The formula shown below can be used to calculate the probability of not collecting all $m$ coupons after $k$ trials in a coupon collector's problem (with $m$ coupons). Could you please explain us something about the "$-1$" in the formula below? Where does it come from and what it is the intuition behind it?
$$p = \sum^{m}_{i=1} (-1)^{i+1} {m \choose i} \left(\frac{m-1}{m}\right)^k$$
For what it's worth, I am posting this answer because my research into the Coupon Collector's problem has failed to find this exact problem addressed.
I may be misinterpreting the OP's (i.e. original poster's) intent. I am interpreting the problem to be that you have $m$ coupons, and that you randomly select $k$ coupons, one at a time, with replacement.
I am assuming that $k \geq m.$
Also, unless I am mistaken, the correct formula is
$$p = \sum^{m}_{i=1} (-1)^{i+1} {m \choose i} \left(\frac{m-\color{red}{i}}{m}\right)^k.$$
Inclusion Exclusion is used. See this article for an introduction to Inclusion-Exclusion. Then, see this answer for an explanation of and justification for the Inclusion-Exclusion formula.
For any set $E$, with a finite number of elements, let $|E|$ denote the number of elements in the set $E$.
For the specific problem, let $S$ denote the collection of all multisets that represent all possible distributions of the $m$ coupons, where each set contains $k$ elements, and a specific element (i.e. collected coupon) can occur more than once.
For $i \in \{1,2,\cdots,m\}$, let $S_i$ denote the subset of $S$ that contains all multisets that are missing coupon $i$.
Then, the desired computation is
$$\frac{|S_1 \cup S_2 \cup \cdots \cup S_m|}{|S|} ~: ~|S| = m^k.$$
Let $T_1$ denote $~\displaystyle \sum_{1 \leq i_1 \leq m} |S_{i_1}|.$
Let $T_2$ denote $~\displaystyle \sum_{1 \leq i_1 < i_2 \leq m} |S_{i_1} \cap S_{i_2}|.$
That is, $T_2$ represents the sum of $~\displaystyle \binom{m}{2}~$ terms.
Similarly, for $~3 \leq r \leq m,~$ let $~T_r~$ denote the $~\displaystyle \binom{m}{r}~$ terms given by
$~\displaystyle \sum_{1 \leq i_1 < i_2 < \cdots < i_r \leq m} |S_{i_1} \cap S_{i_2} \cap \cdots \cap S_{i_r}|.$
Then, in accordance with Inclusion Exclusion Theory,
$$|S_1 \cup S_2 \cup \cdots \cup S_m| = \sum_{r=1}^m (-1)^{r+1} T_r.$$
Thus, the entire problem has been reduced to showing that
$$T_r = \binom{m}{r}\left(m-r\right)^k. \tag1 $$
To enumerate $T_r$, first consider the specific computation of
$|S_1 \cap S_2 \cap \cdots \cap S_r|.$
There are $(m-r)^k$ ways that $k$ coupons can be collected from the subset of coupons represented by $\{r+1, r+2, \cdots, m\},~$ where the sampling is done with replacement.
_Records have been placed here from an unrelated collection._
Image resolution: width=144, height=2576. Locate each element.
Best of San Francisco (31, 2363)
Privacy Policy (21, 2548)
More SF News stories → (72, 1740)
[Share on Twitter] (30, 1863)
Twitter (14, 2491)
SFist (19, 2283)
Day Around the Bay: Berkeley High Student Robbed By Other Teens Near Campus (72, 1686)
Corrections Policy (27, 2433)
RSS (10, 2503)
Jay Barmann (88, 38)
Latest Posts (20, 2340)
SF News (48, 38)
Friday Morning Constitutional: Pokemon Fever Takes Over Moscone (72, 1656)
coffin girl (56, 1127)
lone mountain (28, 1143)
Further, by considerations of symmetry, for any ordered $r$-tuple
$(i_1, i_2, \cdots, i_r) ~: ~i_1 < i_2 < \cdots < i_r,$
you have that
$|S_{i_1} \cap S_{i_2} \cap \cdots \cap S_{i_r}|$
is also equal to $(m-r)^k.$
So, in computing $T_r$, there are $~\displaystyle \binom{m}{r}~$ ways of selecting the $r$ coupons that will be missing.
So, the formula in (1) above is established.
It is important to note that (for example) in the subset of distributions represented by
$S_1 \cap S_2 \cap \cdots \cap S_r$,
while the coupons represented by $\{1,2,\cdots,r\}$ are missing in each such distribution, other coupons may also be missing from the represented distributions.
In fact, it is this consideration that :
For example, consider the situation where the coupons that are represented by $\{1,2\}$ are missing, and no other coupons are missing.
Such distributions will be counted twice. Once in $|S_1|$ and once in $|S_2|$. Then, these distributions will be deducted once because of the term $|S_1 \cap S_2|$, which is part of the computation of $T_2$.
So, the net effect is that such coupons are counted $~(+2 - 1) = 1~$ time.